• [Task to carry out]
Copy nothing before the line that contains "You are a GUI"; from there, transcribe each line exactly through the end of the material, omitting pictures.

• [Extracted material]
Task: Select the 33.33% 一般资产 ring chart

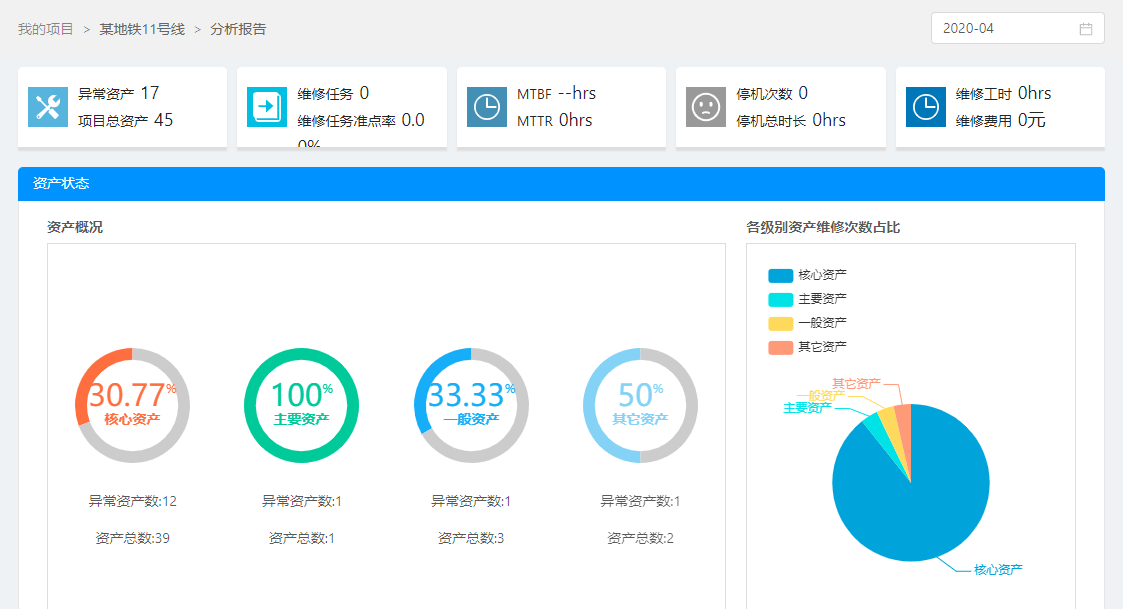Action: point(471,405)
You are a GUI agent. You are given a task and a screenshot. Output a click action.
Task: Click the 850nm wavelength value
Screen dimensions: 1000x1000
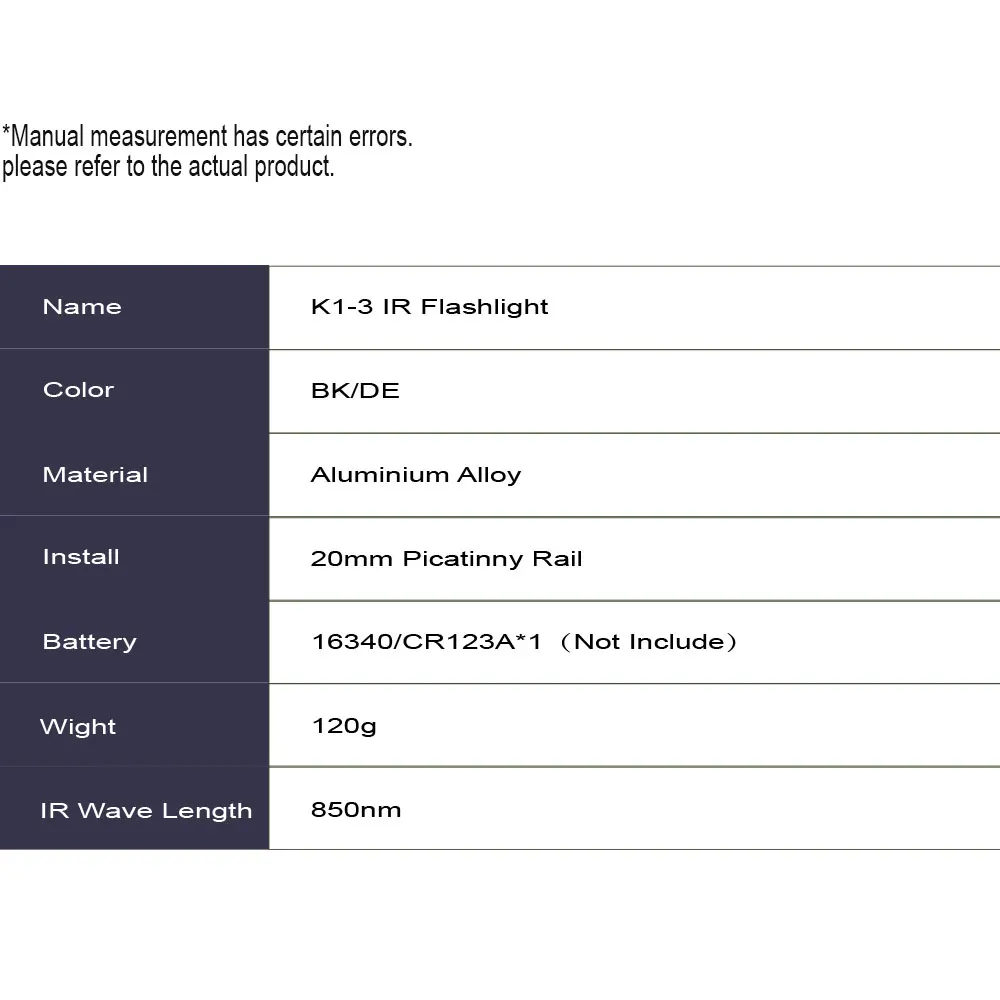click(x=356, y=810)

• [The completed task]
You are a GUI agent. You are given a task and a screenshot. Output a click action.
Task: Click the 850nm wavelength value
Screen dimensions: 1000x1000
click(x=356, y=810)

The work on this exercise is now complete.